Click the Details button to view the Workbench console. Investigate these possibilities:

  • You may be attempting to import a private key into the User Trust Store. This cannot be done.

    Export the root CA certificate from the Workbench User Key Store without its private key and try to import it again into the client User Trust Store.

  • The Issuer of the certificate you are importing must be the same as the Subject of the certificate that is below it in the certificate tree (the certificate used to sign the one that is causing the error). This may be an intermediate certificate or the root CA certificate. Beginning at the bottom of the tree, the issuer-subject relationship is something like this:

    Issuer, SubjectC, DB, CA, B

    Where “A” is the root CA (Certificate Authority) at the root of the certificate tree. “D” is the subject of the final server certificate in the tree. The rest are intermediate certificates.

    If necessary, delete the certificate, create a new certificate, sign it using the certificate below it in the trusted certificate tree, and attempt to import again.

I'm trying to get two stations to connect and it is not working.

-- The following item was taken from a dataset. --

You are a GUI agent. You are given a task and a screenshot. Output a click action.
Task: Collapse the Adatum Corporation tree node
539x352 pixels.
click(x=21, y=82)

If this is the first time you are making this connection, check the Allowed Hosts list. The station serving as the client may not have a certificate in its User Trust Store for the station that is serving as the server. In the Allowed Hosts list, analyze the exemption, then select the certificate to make sure that you recognize its Issued By and Issuer DN (Distinguished Name) and click Approve. Check the certificate for the correct name and port number in the Host column.

If you have been connecting successfully but suddenly you are unable to connect, try to figure out what changed. Check the daemon logs for an error message.

If you are using root and intermediate certificates, check the Issuer name on your signed intermediate and server certificates. It should be the same as the Subject name on the root CA certificate. When it is unable to validate the certificate tree, the software prevents communication.

We use self-signed certificates. All hosts are approved in the Allowed Hosts list, and we've been able to connect to our platforms without getting the message that our hosts are not trusted. All of a sudden we're getting that message again. What happened?

If the IP address of the platforms changed, the entry in the Allowed Hosts list is no longer valid.

I get the message, “Cannot connect. Ensure server is running on specified port.” when I attempt to log in to a secure station:

This is a general message. A number of things could be wrong:

  • There may be a problem with the controller. Ensure that the controller is connected to power and the power is on.

  • You entered invalid credentials or, for some other reason, you are having difficulty logging on (the station may have stopped running). Confirm your credentials, start the platform and use the Platform Application Director to start the station, then connect again.

  • Your secure WebService (Https) or FoxService (Foxs) may not be enabled (set to true). Both must be enabled to make a secure station connection. Make a regular station connection by clicking File > Open > Open Station, select Station Connection, provide credentials, then, on the FoxService Property Sheet, confirm that Foxs is enabled (set to true), close the station and connect to it again. Make sure you select a Station TLS Connection for Type in the Connect window.